Published online Mar 7, 2020. doi: 10.3748/wjg.v26.i9.973
Peer-review started: October 30, 2019
First decision: December 12, 2019
Revised: January 9, 2020
Accepted: January 19, 2020
Article in press: January 19, 2020
Published online: March 7, 2020
Processing time: 128 Days and 7 Hours
Peroral endoscopic myotomy (POEM) was first described by a study on achalasia treatment in 2010. Subsequently, it was demonstrated that POEM was effective and safe and has become the standard procedure for achalasia worldwide. However, clinical failure and adverse events of POEM have still been concerned. Indeed, POEM procedure can lead to a high incidence of reflux esophagitis.
Several factors are associated with the efficacy and safety of POEM, such as sufficient sub-mucosal injection, limiting mucosal injury and constructing sub-mucosal tunnel straightly. Therefore, we described a novel POEM procedure named mark-guided POEM, which may solve afore-mentioned problems.
This study aimed to compare the efficacy and safety of the novel mark-guided POEM with standard POEM in the improvement of efficacy and safety of achalasia treatment. This retrospective case control study will encourage us to explore the efficacy and safety of the mark-guided POEM for further research, such as multi-centers randomized controlled trials.

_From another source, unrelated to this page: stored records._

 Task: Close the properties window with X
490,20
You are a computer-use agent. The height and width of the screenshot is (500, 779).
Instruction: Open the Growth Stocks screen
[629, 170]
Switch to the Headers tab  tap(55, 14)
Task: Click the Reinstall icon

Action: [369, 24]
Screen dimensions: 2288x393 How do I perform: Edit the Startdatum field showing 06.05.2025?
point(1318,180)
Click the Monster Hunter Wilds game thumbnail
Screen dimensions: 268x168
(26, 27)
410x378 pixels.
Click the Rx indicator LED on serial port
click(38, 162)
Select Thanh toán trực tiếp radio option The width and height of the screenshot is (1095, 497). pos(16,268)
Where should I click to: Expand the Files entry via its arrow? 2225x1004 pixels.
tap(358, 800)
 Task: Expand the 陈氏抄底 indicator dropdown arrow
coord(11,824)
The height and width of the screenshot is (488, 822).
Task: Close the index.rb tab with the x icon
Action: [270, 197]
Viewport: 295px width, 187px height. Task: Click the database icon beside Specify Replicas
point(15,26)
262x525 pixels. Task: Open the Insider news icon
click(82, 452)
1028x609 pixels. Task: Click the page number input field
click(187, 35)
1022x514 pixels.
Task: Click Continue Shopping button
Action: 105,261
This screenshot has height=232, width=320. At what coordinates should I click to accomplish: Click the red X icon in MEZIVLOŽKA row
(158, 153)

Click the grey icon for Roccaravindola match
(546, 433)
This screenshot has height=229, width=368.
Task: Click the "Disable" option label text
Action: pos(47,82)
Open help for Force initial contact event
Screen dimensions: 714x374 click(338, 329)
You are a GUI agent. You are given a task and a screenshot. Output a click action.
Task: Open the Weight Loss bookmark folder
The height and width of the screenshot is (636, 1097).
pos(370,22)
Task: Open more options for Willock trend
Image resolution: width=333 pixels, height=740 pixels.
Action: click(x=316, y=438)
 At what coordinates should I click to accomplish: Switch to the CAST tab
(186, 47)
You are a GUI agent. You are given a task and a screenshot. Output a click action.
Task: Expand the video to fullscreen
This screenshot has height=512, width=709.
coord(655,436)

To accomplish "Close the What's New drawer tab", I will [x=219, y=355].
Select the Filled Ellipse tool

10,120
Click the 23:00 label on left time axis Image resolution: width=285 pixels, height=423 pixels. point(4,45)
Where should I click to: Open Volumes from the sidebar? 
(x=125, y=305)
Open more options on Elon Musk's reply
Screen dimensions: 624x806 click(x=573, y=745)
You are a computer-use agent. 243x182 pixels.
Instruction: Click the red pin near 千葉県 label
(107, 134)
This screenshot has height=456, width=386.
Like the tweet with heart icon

This retrospective case control study compared the efficacy and safety between the mark-guided POEM and standard POEM.
This study showed that mark-guided POEM and standard POEM were both effective and safe for achalasia treatment, however, the mark-guided POEM seemed to require less procedural duration and proton pump inhibitor (PPI) use and show a lower incidence of reflux symptoms. However, these results will be confirmed by randomized controlled trials.
POEM is a promising therapeutic procedure for esophageal achalasia worldwide. However, clinical failure and adverse events of POEM have still been concerned. In order to improve efficacy and safety of achalasia treatment, we described a novel POEM procedure named the mark-guided POEM. We retrospectively compared the efficacy and safety of the mark-guided POEM with standard POEM. The results showed that the clinical success was comparable between the two groups, ranging from 92% to 98%, at 3 mo, 12 mo and 24 mo postoperatively. However, the mark-guided POEM required less procedural duration, less use of PPI and lower incidence of reflux symptoms than the standard POEM. We will conduct multi-centers randomized controlled trial to confirm these results.
The mark-guided POEM may be superior to standard POEM for achalasia treatment; however, the findings need to be further confirmed using multi-centers randomized controlled trials.